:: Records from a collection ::
==============================

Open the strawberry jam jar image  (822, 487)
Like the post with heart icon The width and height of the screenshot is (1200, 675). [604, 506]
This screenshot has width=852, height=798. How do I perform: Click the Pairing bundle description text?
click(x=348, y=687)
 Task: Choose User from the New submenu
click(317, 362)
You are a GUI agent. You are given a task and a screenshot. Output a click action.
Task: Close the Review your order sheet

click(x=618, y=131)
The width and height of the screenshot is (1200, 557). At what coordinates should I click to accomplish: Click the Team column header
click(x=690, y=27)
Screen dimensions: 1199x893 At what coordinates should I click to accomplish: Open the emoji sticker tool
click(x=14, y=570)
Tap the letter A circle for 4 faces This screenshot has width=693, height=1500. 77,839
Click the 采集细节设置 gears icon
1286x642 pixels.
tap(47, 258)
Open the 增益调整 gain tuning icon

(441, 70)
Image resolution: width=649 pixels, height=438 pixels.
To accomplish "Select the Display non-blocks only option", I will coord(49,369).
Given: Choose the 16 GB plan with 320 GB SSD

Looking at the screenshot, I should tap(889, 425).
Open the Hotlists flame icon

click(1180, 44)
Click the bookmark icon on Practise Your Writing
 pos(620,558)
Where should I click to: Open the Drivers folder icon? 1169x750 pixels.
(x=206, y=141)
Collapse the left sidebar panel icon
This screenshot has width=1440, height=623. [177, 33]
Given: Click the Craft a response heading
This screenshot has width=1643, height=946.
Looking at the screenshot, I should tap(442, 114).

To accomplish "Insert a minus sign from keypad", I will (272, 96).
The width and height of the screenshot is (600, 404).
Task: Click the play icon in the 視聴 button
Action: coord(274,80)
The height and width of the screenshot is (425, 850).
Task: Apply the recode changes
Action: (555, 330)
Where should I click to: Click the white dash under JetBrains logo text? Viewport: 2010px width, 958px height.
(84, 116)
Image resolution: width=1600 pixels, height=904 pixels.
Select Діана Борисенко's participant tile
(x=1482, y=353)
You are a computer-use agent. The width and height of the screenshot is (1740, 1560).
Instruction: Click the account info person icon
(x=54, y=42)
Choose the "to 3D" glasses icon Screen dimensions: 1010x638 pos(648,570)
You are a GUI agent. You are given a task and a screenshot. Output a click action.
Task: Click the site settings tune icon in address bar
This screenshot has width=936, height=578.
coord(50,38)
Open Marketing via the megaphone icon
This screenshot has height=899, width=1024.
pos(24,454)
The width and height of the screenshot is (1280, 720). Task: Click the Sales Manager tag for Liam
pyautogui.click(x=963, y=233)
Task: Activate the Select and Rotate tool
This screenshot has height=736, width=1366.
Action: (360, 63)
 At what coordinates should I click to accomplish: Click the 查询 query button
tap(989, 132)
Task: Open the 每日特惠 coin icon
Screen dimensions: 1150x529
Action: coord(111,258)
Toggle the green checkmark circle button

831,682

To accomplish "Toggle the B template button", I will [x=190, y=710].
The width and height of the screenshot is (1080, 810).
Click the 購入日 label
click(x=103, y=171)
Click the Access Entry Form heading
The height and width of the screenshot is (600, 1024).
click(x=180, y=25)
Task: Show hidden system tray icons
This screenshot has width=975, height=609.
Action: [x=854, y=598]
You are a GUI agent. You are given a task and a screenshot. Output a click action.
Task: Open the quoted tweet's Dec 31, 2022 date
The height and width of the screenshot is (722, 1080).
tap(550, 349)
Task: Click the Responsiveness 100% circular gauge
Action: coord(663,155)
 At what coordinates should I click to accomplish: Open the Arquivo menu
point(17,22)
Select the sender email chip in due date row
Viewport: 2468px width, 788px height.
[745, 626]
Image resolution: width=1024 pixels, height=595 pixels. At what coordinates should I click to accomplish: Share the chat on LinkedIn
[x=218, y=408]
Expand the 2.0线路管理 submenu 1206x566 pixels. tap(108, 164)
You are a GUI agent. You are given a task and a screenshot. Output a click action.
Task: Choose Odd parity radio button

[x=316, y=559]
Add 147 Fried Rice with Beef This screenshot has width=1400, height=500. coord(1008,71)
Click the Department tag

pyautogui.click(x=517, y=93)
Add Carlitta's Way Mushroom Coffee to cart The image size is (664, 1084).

==============================

:: WHAT NEEDS TO BE DONE ::
Every record must be repeated precisely and in full.

:: RESPONSE AREA ::
Open the strawberry jam jar image  (822, 487)
Like the post with heart icon The width and height of the screenshot is (1200, 675). [604, 506]
This screenshot has width=852, height=798. How do I perform: Click the Pairing bundle description text?
click(x=348, y=687)
 Task: Choose User from the New submenu
click(317, 362)
You are a GUI agent. You are given a task and a screenshot. Output a click action.
Task: Close the Review your order sheet

click(x=618, y=131)
The width and height of the screenshot is (1200, 557). At what coordinates should I click to accomplish: Click the Team column header
click(x=690, y=27)
Screen dimensions: 1199x893 At what coordinates should I click to accomplish: Open the emoji sticker tool
click(x=14, y=570)
Tap the letter A circle for 4 faces This screenshot has width=693, height=1500. 77,839
Click the 采集细节设置 gears icon
1286x642 pixels.
tap(47, 258)
Open the 增益调整 gain tuning icon

(441, 70)
Image resolution: width=649 pixels, height=438 pixels.
To accomplish "Select the Display non-blocks only option", I will coord(49,369).
Given: Choose the 16 GB plan with 320 GB SSD

Looking at the screenshot, I should tap(889, 425).
Open the Hotlists flame icon

click(1180, 44)
Click the bookmark icon on Practise Your Writing
 pos(620,558)
Where should I click to: Open the Drivers folder icon? 1169x750 pixels.
(x=206, y=141)
Collapse the left sidebar panel icon
This screenshot has width=1440, height=623. [177, 33]
Given: Click the Craft a response heading
This screenshot has width=1643, height=946.
Looking at the screenshot, I should tap(442, 114).

To accomplish "Insert a minus sign from keypad", I will (272, 96).
The width and height of the screenshot is (600, 404).
Task: Click the play icon in the 視聴 button
Action: coord(274,80)
The height and width of the screenshot is (425, 850).
Task: Apply the recode changes
Action: (555, 330)
Where should I click to: Click the white dash under JetBrains logo text? Viewport: 2010px width, 958px height.
(84, 116)
Image resolution: width=1600 pixels, height=904 pixels.
Select Діана Борисенко's participant tile
(x=1482, y=353)
You are a computer-use agent. The width and height of the screenshot is (1740, 1560).
Instruction: Click the account info person icon
(x=54, y=42)
Choose the "to 3D" glasses icon Screen dimensions: 1010x638 pos(648,570)
You are a GUI agent. You are given a task and a screenshot. Output a click action.
Task: Click the site settings tune icon in address bar
This screenshot has width=936, height=578.
coord(50,38)
Open Marketing via the megaphone icon
This screenshot has height=899, width=1024.
pos(24,454)
The width and height of the screenshot is (1280, 720). Task: Click the Sales Manager tag for Liam
pyautogui.click(x=963, y=233)
Task: Activate the Select and Rotate tool
This screenshot has height=736, width=1366.
Action: (360, 63)
 At what coordinates should I click to accomplish: Click the 查询 query button
tap(989, 132)
Task: Open the 每日特惠 coin icon
Screen dimensions: 1150x529
Action: coord(111,258)
Toggle the green checkmark circle button

831,682

To accomplish "Toggle the B template button", I will [x=190, y=710].
The width and height of the screenshot is (1080, 810).
Click the 購入日 label
click(x=103, y=171)
Click the Access Entry Form heading
The height and width of the screenshot is (600, 1024).
click(x=180, y=25)
Task: Show hidden system tray icons
This screenshot has width=975, height=609.
Action: [x=854, y=598]
You are a GUI agent. You are given a task and a screenshot. Output a click action.
Task: Open the quoted tweet's Dec 31, 2022 date
The height and width of the screenshot is (722, 1080).
tap(550, 349)
Task: Click the Responsiveness 100% circular gauge
Action: coord(663,155)
 At what coordinates should I click to accomplish: Open the Arquivo menu
point(17,22)
Select the sender email chip in due date row
Viewport: 2468px width, 788px height.
[745, 626]
Image resolution: width=1024 pixels, height=595 pixels. At what coordinates should I click to accomplish: Share the chat on LinkedIn
[x=218, y=408]
Expand the 2.0线路管理 submenu 1206x566 pixels. tap(108, 164)
You are a GUI agent. You are given a task and a screenshot. Output a click action.
Task: Choose Odd parity radio button

[x=316, y=559]
Add 147 Fried Rice with Beef This screenshot has width=1400, height=500. coord(1008,71)
Click the Department tag

pyautogui.click(x=517, y=93)
Add Carlitta's Way Mushroom Coffee to cart The image size is (664, 1084).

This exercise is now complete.